START DATA EXTRACT

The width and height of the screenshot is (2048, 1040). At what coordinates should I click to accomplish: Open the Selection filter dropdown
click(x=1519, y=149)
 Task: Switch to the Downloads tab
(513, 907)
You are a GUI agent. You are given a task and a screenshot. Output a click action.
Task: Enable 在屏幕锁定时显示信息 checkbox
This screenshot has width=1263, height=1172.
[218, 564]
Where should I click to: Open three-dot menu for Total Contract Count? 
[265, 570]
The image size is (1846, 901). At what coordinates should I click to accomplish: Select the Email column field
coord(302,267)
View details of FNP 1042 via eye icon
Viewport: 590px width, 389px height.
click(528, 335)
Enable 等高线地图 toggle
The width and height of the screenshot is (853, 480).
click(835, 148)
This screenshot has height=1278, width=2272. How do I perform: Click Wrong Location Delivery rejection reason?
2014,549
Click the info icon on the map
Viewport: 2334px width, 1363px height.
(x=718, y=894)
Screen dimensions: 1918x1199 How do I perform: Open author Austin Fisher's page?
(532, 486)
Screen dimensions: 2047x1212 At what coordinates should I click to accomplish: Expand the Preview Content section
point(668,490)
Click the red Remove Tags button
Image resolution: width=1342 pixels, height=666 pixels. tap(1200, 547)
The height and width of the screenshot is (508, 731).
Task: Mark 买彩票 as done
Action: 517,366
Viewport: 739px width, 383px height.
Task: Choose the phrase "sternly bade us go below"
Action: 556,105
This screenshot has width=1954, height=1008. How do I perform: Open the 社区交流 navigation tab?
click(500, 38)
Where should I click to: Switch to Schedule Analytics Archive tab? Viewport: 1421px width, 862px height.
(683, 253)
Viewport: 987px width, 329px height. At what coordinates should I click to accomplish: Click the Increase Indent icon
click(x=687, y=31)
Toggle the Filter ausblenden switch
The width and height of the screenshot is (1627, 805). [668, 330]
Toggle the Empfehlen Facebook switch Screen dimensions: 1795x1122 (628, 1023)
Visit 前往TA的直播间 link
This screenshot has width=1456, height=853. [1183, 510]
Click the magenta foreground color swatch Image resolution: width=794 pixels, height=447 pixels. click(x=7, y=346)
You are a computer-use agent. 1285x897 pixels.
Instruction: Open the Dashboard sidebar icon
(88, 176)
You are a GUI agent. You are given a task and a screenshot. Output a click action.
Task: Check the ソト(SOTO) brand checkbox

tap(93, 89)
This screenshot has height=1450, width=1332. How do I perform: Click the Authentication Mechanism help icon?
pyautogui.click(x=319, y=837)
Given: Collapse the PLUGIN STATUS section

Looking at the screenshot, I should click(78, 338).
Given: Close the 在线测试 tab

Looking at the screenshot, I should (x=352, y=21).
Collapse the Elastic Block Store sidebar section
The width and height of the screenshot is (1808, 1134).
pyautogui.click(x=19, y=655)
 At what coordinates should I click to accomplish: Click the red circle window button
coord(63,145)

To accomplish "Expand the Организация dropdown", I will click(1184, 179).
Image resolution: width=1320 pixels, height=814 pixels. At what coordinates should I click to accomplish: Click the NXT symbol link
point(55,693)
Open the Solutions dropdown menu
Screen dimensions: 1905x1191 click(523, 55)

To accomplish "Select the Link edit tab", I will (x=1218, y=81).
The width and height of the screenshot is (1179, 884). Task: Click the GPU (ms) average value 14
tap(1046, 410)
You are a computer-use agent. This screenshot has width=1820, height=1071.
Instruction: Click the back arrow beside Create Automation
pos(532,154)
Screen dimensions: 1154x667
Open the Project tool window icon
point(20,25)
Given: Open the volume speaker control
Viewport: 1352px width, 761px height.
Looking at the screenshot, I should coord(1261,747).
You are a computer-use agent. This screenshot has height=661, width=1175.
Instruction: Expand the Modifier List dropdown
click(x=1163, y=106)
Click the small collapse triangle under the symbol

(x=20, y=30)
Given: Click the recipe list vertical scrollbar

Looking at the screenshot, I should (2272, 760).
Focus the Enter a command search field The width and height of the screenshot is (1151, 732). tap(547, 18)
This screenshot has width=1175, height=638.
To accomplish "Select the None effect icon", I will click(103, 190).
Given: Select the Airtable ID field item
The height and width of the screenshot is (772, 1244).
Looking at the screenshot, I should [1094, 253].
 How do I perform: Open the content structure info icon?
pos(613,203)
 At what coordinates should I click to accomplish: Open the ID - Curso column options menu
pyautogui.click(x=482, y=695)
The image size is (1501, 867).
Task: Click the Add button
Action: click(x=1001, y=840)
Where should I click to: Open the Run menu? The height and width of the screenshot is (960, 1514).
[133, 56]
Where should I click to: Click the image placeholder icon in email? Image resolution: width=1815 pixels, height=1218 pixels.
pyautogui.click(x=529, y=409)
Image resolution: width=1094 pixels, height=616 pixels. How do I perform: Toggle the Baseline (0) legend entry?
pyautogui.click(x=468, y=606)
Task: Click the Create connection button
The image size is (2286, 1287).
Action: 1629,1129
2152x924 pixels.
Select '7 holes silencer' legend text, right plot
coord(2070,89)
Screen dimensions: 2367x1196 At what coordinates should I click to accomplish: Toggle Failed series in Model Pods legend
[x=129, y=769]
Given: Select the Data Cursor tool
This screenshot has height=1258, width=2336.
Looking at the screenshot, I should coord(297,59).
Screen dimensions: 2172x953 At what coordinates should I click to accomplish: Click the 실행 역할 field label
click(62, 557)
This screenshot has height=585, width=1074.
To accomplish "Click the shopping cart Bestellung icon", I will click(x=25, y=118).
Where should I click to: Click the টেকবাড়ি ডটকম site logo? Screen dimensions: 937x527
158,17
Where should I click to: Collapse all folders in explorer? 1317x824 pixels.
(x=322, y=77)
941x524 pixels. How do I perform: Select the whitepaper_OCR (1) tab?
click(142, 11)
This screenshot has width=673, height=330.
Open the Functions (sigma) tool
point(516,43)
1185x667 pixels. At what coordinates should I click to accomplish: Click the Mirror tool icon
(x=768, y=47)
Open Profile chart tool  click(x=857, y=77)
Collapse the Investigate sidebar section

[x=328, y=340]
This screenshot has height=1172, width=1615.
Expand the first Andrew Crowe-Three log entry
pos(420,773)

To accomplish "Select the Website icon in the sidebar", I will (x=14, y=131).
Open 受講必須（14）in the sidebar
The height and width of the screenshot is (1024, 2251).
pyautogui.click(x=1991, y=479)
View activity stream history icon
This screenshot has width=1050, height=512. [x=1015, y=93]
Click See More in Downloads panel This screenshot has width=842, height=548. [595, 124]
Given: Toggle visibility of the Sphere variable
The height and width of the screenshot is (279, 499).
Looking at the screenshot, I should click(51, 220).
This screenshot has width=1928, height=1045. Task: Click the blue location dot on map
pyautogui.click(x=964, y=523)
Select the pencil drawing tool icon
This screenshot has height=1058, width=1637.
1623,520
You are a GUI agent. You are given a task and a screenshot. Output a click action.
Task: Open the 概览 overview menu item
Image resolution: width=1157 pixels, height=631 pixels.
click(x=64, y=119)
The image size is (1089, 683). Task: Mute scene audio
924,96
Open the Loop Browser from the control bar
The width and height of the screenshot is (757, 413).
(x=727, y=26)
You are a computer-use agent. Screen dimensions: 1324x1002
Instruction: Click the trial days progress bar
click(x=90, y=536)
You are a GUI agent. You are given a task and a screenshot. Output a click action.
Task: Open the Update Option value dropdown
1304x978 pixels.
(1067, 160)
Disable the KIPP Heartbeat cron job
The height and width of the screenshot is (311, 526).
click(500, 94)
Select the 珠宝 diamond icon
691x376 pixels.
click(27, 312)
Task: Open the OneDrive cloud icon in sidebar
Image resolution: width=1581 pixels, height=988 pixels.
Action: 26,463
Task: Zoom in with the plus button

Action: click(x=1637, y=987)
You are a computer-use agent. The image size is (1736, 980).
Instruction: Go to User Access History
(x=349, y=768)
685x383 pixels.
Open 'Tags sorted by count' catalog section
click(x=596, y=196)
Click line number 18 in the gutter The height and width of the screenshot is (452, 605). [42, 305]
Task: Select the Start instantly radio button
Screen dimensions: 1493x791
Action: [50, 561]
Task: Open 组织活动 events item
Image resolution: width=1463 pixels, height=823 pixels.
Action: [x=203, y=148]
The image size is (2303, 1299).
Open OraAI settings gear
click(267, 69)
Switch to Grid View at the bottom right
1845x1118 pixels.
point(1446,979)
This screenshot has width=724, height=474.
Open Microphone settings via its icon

END DATA EXTRACT

**WHAT YOU WILL DO**
Given the data above, transcribe exactly the lines from the one containing "This screenshot has width=1263, height=1172." down to the one containing "View details of FNP 1042 via eye icon", and no others.

**PROBLEM SOLUTION**
This screenshot has width=1263, height=1172.
[218, 564]
Where should I click to: Open three-dot menu for Total Contract Count? 
[265, 570]
The image size is (1846, 901). At what coordinates should I click to accomplish: Select the Email column field
coord(302,267)
View details of FNP 1042 via eye icon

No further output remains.